### ASSIGNMENT
All entries, exactly as written, should be output again.

### RECORDS FOR THIS EXERCISE
'''

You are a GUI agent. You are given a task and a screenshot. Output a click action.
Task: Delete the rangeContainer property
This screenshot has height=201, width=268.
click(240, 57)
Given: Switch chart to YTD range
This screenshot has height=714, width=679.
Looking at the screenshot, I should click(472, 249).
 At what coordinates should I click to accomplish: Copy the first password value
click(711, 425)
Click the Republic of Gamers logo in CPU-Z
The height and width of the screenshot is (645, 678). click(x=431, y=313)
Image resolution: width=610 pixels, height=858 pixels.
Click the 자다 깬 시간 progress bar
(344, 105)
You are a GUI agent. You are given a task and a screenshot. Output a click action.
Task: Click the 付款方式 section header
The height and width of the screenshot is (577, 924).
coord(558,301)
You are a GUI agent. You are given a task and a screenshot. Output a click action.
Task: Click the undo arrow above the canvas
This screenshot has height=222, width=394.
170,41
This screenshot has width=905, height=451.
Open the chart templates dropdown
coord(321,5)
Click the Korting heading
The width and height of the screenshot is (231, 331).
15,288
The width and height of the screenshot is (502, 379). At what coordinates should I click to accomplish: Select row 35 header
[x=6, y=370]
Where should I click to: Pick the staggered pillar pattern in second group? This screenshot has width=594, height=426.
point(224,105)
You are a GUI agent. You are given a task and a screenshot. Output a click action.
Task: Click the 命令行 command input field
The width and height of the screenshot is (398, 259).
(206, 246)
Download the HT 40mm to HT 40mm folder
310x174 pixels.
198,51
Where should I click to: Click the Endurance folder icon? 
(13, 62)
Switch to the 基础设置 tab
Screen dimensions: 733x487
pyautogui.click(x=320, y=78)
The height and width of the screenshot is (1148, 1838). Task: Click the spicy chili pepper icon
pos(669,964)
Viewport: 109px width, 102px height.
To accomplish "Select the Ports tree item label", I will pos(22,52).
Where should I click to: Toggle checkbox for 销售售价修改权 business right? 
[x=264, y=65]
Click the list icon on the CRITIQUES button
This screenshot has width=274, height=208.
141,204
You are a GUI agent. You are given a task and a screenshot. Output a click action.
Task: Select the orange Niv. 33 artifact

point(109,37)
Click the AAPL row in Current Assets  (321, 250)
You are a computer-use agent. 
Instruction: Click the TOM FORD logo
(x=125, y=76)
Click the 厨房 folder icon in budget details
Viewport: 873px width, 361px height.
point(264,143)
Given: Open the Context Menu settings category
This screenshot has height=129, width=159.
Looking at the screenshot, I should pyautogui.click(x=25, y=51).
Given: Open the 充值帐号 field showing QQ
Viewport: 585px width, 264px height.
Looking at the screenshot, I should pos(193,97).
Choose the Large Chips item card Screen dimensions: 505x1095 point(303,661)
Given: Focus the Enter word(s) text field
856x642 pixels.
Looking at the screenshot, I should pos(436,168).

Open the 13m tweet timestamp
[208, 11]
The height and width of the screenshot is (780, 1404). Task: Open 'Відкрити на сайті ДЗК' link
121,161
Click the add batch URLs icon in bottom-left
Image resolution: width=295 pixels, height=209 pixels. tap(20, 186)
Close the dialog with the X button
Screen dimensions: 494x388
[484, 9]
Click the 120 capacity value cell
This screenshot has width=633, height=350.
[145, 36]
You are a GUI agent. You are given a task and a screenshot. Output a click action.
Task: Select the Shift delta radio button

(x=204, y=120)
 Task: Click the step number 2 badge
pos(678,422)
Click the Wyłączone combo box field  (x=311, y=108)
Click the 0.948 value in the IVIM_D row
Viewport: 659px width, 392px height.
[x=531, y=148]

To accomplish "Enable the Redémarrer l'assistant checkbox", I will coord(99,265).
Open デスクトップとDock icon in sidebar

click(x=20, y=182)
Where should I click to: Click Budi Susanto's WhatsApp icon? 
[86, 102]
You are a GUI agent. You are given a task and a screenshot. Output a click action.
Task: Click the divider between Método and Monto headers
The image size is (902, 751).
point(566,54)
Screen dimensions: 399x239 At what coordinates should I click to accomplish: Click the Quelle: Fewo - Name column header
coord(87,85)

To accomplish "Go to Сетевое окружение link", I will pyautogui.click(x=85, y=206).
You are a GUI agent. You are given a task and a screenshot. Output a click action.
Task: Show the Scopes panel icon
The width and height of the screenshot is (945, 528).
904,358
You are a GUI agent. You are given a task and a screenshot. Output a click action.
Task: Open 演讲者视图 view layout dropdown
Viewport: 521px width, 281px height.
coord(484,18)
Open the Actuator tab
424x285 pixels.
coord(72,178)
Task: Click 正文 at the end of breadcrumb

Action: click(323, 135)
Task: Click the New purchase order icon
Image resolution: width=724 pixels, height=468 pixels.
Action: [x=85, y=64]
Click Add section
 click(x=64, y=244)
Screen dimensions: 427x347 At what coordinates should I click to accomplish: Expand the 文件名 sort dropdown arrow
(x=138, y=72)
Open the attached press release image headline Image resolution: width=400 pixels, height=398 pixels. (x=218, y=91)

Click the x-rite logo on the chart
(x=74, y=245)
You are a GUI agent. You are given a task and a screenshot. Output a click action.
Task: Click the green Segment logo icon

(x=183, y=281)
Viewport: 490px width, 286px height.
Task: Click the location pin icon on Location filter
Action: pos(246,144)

'''

### EXERCISE ANSWER
You are a GUI agent. You are given a task and a screenshot. Output a click action.
Task: Delete the rangeContainer property
This screenshot has height=201, width=268.
click(240, 57)
Given: Switch chart to YTD range
This screenshot has height=714, width=679.
Looking at the screenshot, I should click(472, 249).
 At what coordinates should I click to accomplish: Copy the first password value
click(711, 425)
Click the Republic of Gamers logo in CPU-Z
The height and width of the screenshot is (645, 678). click(x=431, y=313)
Image resolution: width=610 pixels, height=858 pixels.
Click the 자다 깬 시간 progress bar
(344, 105)
You are a GUI agent. You are given a task and a screenshot. Output a click action.
Task: Click the 付款方式 section header
The height and width of the screenshot is (577, 924).
coord(558,301)
You are a GUI agent. You are given a task and a screenshot. Output a click action.
Task: Click the undo arrow above the canvas
This screenshot has height=222, width=394.
170,41
This screenshot has width=905, height=451.
Open the chart templates dropdown
coord(321,5)
Click the Korting heading
The width and height of the screenshot is (231, 331).
15,288
The width and height of the screenshot is (502, 379). At what coordinates should I click to accomplish: Select row 35 header
[x=6, y=370]
Where should I click to: Pick the staggered pillar pattern in second group? This screenshot has width=594, height=426.
point(224,105)
You are a GUI agent. You are given a task and a screenshot. Output a click action.
Task: Click the 命令行 command input field
The width and height of the screenshot is (398, 259).
(206, 246)
Download the HT 40mm to HT 40mm folder
310x174 pixels.
198,51
Where should I click to: Click the Endurance folder icon? 
(13, 62)
Switch to the 基础设置 tab
Screen dimensions: 733x487
pyautogui.click(x=320, y=78)
The height and width of the screenshot is (1148, 1838). Task: Click the spicy chili pepper icon
pos(669,964)
Viewport: 109px width, 102px height.
To accomplish "Select the Ports tree item label", I will pos(22,52).
Where should I click to: Toggle checkbox for 销售售价修改权 business right? 
[x=264, y=65]
Click the list icon on the CRITIQUES button
This screenshot has width=274, height=208.
141,204
You are a GUI agent. You are given a task and a screenshot. Output a click action.
Task: Select the orange Niv. 33 artifact

point(109,37)
Click the AAPL row in Current Assets  (321, 250)
You are a computer-use agent. 
Instruction: Click the TOM FORD logo
(x=125, y=76)
Click the 厨房 folder icon in budget details
Viewport: 873px width, 361px height.
point(264,143)
Given: Open the Context Menu settings category
This screenshot has height=129, width=159.
Looking at the screenshot, I should pyautogui.click(x=25, y=51).
Given: Open the 充值帐号 field showing QQ
Viewport: 585px width, 264px height.
Looking at the screenshot, I should pos(193,97).
Choose the Large Chips item card Screen dimensions: 505x1095 point(303,661)
Given: Focus the Enter word(s) text field
856x642 pixels.
Looking at the screenshot, I should pos(436,168).

Open the 13m tweet timestamp
[208, 11]
The height and width of the screenshot is (780, 1404). Task: Open 'Відкрити на сайті ДЗК' link
121,161
Click the add batch URLs icon in bottom-left
Image resolution: width=295 pixels, height=209 pixels. tap(20, 186)
Close the dialog with the X button
Screen dimensions: 494x388
[484, 9]
Click the 120 capacity value cell
This screenshot has width=633, height=350.
[145, 36]
You are a GUI agent. You are given a task and a screenshot. Output a click action.
Task: Select the Shift delta radio button

(x=204, y=120)
 Task: Click the step number 2 badge
pos(678,422)
Click the Wyłączone combo box field  (x=311, y=108)
Click the 0.948 value in the IVIM_D row
Viewport: 659px width, 392px height.
[x=531, y=148]

To accomplish "Enable the Redémarrer l'assistant checkbox", I will coord(99,265).
Open デスクトップとDock icon in sidebar

click(x=20, y=182)
Where should I click to: Click Budi Susanto's WhatsApp icon? 
[86, 102]
You are a GUI agent. You are given a task and a screenshot. Output a click action.
Task: Click the divider between Método and Monto headers
The image size is (902, 751).
point(566,54)
Screen dimensions: 399x239 At what coordinates should I click to accomplish: Click the Quelle: Fewo - Name column header
coord(87,85)

To accomplish "Go to Сетевое окружение link", I will pyautogui.click(x=85, y=206).
You are a GUI agent. You are given a task and a screenshot. Output a click action.
Task: Show the Scopes panel icon
The width and height of the screenshot is (945, 528).
904,358
You are a GUI agent. You are given a task and a screenshot. Output a click action.
Task: Open 演讲者视图 view layout dropdown
Viewport: 521px width, 281px height.
coord(484,18)
Open the Actuator tab
424x285 pixels.
coord(72,178)
Task: Click 正文 at the end of breadcrumb

Action: click(323, 135)
Task: Click the New purchase order icon
Image resolution: width=724 pixels, height=468 pixels.
Action: [x=85, y=64]
Click Add section
 click(x=64, y=244)
Screen dimensions: 427x347 At what coordinates should I click to accomplish: Expand the 文件名 sort dropdown arrow
(x=138, y=72)
Open the attached press release image headline Image resolution: width=400 pixels, height=398 pixels. (x=218, y=91)

Click the x-rite logo on the chart
(x=74, y=245)
You are a GUI agent. You are given a task and a screenshot. Output a click action.
Task: Click the green Segment logo icon

(x=183, y=281)
Viewport: 490px width, 286px height.
Task: Click the location pin icon on Location filter
Action: pos(246,144)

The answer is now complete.